Erica GraphmanI’ve always been a huge fan of history—I actually considered majoring in it until my dad pointed out that I wouldn’t be able to make a good career out of it unless I became a teacher (not really my cup of tea). I love reading about history and especially love learning about different myths that famous cultures believed in. So, in my excitement for the return of The History Channel’s Vikings, I did a little research on the beliefs of the famous group. (I have a feeling that this season is going to involve a lot of mythology!)

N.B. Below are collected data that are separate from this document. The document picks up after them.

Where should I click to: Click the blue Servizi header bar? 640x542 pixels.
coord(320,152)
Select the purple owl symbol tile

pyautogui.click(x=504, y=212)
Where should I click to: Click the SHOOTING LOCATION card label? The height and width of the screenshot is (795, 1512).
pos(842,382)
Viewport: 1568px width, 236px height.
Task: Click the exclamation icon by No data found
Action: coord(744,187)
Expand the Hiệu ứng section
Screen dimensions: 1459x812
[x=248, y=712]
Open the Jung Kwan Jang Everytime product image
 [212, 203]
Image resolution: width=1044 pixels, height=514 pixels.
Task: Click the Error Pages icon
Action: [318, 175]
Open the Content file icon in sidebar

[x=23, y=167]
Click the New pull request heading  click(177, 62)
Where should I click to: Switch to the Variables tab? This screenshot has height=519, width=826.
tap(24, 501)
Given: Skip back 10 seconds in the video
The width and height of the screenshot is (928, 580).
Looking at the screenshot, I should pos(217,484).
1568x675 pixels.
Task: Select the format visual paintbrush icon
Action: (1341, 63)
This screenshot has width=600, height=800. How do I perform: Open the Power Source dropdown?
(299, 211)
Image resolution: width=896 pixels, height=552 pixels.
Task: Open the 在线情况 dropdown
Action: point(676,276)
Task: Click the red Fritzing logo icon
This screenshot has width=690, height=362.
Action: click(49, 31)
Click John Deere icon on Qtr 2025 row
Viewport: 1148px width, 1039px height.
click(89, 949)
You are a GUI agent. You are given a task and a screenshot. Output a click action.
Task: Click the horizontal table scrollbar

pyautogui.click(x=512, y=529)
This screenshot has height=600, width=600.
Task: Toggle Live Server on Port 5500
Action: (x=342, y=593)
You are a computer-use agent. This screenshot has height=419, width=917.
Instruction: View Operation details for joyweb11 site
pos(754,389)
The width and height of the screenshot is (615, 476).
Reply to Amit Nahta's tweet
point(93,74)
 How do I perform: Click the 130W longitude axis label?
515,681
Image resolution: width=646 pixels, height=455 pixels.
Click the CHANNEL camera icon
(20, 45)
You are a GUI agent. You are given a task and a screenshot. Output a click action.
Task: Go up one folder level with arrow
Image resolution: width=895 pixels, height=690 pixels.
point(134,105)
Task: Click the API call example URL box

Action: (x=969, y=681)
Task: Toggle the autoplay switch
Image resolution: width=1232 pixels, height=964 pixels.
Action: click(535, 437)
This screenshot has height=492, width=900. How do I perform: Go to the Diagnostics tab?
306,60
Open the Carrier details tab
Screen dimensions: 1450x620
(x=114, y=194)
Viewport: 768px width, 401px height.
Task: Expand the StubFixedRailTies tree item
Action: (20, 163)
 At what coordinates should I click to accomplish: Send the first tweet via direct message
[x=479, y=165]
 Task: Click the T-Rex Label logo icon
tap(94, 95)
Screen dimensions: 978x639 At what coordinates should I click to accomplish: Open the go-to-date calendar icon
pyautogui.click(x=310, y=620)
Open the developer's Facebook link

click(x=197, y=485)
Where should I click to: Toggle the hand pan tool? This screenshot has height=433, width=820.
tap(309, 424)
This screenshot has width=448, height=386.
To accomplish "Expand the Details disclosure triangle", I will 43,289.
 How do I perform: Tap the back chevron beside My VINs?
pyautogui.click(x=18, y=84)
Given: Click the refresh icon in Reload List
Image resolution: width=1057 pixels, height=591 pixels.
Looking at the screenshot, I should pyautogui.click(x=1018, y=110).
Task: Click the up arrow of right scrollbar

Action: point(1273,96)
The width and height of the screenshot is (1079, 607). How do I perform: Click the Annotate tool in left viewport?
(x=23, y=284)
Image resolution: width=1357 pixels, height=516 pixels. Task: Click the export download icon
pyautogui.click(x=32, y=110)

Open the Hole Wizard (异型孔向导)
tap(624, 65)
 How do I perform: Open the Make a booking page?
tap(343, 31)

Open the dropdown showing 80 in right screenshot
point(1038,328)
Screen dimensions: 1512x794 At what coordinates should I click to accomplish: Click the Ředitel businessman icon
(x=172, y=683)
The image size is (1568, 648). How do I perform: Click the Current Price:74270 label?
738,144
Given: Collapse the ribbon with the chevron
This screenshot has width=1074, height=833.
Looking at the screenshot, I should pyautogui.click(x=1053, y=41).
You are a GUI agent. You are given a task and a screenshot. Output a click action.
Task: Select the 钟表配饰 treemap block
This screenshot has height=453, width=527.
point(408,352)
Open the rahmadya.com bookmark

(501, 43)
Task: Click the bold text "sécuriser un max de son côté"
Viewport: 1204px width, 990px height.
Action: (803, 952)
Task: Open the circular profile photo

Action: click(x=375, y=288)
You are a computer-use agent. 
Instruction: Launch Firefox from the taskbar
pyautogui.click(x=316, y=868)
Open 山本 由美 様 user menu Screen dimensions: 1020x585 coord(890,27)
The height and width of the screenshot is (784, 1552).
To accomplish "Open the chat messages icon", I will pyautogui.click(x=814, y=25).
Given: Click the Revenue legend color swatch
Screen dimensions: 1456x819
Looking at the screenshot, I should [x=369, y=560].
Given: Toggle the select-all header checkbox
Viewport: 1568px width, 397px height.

The Norse and other Germanic tribes who followed the same beliefs in multiple gods called their practicing a tradition. They believed Odin, Thor, Freya, and Loki were the high gods, known as Aesir. Odin, Thor, and Frigg each have a day of the week named after them (I learned about this in my Structure of the English Language class) Woden’s day, Thor’s day, and Freya’s day (scholars debate whether Frigg and Freya are the same goddess, most think it’s likely because they share the same characteristics). These names eventually evolved to become Wednesday, Thursday, and Friday.

Odin is the king of Asgard and he sacrificed his eye to gain knowledge. Thor is his son and the god of the sky. He can control wind, lightning, and thunder. As noted before, Frigg is Odin’s wife, and she is the goddess of love and the heavens. Women often prayed to her during childbirth. Another common Norse god is Loki, the god of mischief, who is so handsomely represented by Tom Hiddleston in Marvel’s Thor.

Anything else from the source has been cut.